In a new study, a research team from the RIKEN Center for Sustainable Resource Science (CSRS) produced spider silk using a marine photosynthetic purple bacterium, Rhodovulum sulfidophilum. This study could open a new era in which photosynthetic biofactories stably output the bulk of spider silk.
The work is published in Communications Biology in the paper, “A marine photosynthetic microbial cell factory as a platform for spider silk production.”
“Spider silk has the potential to be used in the manufacture of high-performance and durable materials such as tear-resistant clothing, automobile parts, and aerospace components,” explained Choon Pin Foong, PhD, researcher at CSRS and first author on the study. “Its biocompatibility makes it safe for use in biomedical applications such as drug delivery systems, implant devices, and scaffolds for tissue engineering.” Because only a trace amount can be obtained from one spider, and because breeding large numbers of spiders is difficult, attempts have been made to produce artificial spider silk in a variety of species.
Photosynthetic microorganisms such as cyanobacteria, purple bacteria, and microalgae have attracted great interest as promising platforms for economical and sustainable production of bioenergy, biochemicals, and biopolymers.
The CSRS team focused on R. sulfidophilum which has qualities that make it ideal for establishing a sustainable biofactory. It grows in seawater, requires carbon dioxide and nitrogen in the atmosphere, and uses solar energy—all of which are abundant and inexhaustible. R. sulfidophilum grow by utilizing abundant and renewable nonfood bioresources such as seawater, sunlight, and gaseous CO2 and N2, thus making this photosynthetic microbial cell factory a promising green and sustainable production platform for proteins and biopolymers, including spider silks.
The authors explained that spun silk fibers are mainly composed of multiple types of major ampullate spidroin (MaSp) such as MaSp1 and MaSp2, and that MaSp is produced in the major ampullate gland of spiders.
In this work, the team demonstrates heterotrophic production of MaSp in R. sulfidophilum under both photoheterotrophic and photoautotrophic growth conditions.

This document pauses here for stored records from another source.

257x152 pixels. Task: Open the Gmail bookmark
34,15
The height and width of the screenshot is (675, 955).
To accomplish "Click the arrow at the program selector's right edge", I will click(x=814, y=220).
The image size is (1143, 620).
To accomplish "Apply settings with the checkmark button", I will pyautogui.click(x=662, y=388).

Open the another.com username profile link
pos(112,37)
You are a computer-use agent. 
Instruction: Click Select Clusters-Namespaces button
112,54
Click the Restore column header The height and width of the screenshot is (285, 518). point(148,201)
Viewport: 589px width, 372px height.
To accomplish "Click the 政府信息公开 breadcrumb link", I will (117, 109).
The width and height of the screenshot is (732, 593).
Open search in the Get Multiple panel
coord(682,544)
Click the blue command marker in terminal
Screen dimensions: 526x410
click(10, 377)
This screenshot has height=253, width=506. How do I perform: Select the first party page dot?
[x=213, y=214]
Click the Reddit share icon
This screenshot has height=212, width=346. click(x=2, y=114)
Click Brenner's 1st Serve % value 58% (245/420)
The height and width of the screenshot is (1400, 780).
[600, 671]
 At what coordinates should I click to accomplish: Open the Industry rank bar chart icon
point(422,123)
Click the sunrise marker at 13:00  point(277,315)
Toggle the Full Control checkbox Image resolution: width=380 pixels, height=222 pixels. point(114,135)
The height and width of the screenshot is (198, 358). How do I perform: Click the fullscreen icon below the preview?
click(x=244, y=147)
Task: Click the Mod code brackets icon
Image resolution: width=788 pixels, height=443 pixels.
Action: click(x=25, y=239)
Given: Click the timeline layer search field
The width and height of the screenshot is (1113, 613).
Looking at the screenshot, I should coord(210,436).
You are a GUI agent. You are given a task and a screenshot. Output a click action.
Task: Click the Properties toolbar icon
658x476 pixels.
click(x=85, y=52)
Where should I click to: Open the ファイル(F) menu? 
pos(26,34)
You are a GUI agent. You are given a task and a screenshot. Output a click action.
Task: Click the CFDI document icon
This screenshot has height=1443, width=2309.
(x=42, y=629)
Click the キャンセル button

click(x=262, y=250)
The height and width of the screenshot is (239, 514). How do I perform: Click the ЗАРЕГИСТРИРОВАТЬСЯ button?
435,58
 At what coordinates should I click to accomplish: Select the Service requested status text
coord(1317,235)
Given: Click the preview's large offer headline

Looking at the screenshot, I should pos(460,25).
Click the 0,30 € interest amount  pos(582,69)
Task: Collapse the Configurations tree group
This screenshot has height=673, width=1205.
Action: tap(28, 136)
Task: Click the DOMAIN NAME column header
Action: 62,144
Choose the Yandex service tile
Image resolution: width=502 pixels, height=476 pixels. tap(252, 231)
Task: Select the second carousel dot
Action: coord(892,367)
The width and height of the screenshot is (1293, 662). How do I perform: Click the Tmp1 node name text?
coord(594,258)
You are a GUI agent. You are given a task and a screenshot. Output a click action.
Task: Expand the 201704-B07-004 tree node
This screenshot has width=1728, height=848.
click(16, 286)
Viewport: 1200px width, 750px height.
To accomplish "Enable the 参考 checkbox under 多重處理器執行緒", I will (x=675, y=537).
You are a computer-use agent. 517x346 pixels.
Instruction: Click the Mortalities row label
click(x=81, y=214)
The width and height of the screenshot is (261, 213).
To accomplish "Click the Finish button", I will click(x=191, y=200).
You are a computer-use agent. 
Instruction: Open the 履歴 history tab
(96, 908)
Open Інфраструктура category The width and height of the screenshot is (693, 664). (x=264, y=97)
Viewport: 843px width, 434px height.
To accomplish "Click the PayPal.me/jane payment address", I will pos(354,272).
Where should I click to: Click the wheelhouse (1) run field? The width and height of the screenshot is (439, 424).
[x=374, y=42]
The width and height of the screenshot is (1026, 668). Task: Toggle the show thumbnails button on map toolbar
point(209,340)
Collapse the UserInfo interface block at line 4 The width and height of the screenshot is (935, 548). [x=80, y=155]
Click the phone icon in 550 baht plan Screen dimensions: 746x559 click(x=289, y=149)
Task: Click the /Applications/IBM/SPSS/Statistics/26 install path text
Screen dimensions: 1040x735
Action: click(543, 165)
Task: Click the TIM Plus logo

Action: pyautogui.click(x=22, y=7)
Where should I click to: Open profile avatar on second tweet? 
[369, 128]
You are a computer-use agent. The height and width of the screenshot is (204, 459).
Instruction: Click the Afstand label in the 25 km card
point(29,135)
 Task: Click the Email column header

The researchers genetically engineered the bacterium to produce MaSp1 protein, the main component of the Nephila spider dragline which is thought to play an important role in the strength of the spider silk. Optimization of the gene sequence that they inserted into the bacterium’s genome was able to maximize the amount of silk that could be produced. They also found that a simple recipe of artificial seawater, bicarbonate salt, nitrogen gas, yeast extract, and irradiation with near-infrared light, allows R. sulfidophilum to produce the silk protein efficiently. Further observations confirmed that the surface and internal structures of the fibers produced in the bacteria were very similar to those produced naturally by spiders.
“Our current study shows the initial proof of concept for producing spider silk in photosynthetic bacteria. We are now working to mass produce spider-silk dragline proteins at higher molecular weights in our photosynthetic system,” Numata said. “The photosynthetic microbial cell factories, which produce biobased and biodegradable materials via a carbon neutral bioprocess, could help us in accomplishing some of the Sustainable Development Goals (SDGs) adopted by the United Nations such as Goal #12 ‘Responsible Production and Consumption,’ and Goal #13 ‘Climate Action.’ Our results will help provide feasible solutions for energy, water, and food crises, solid waste problems, and global warming.”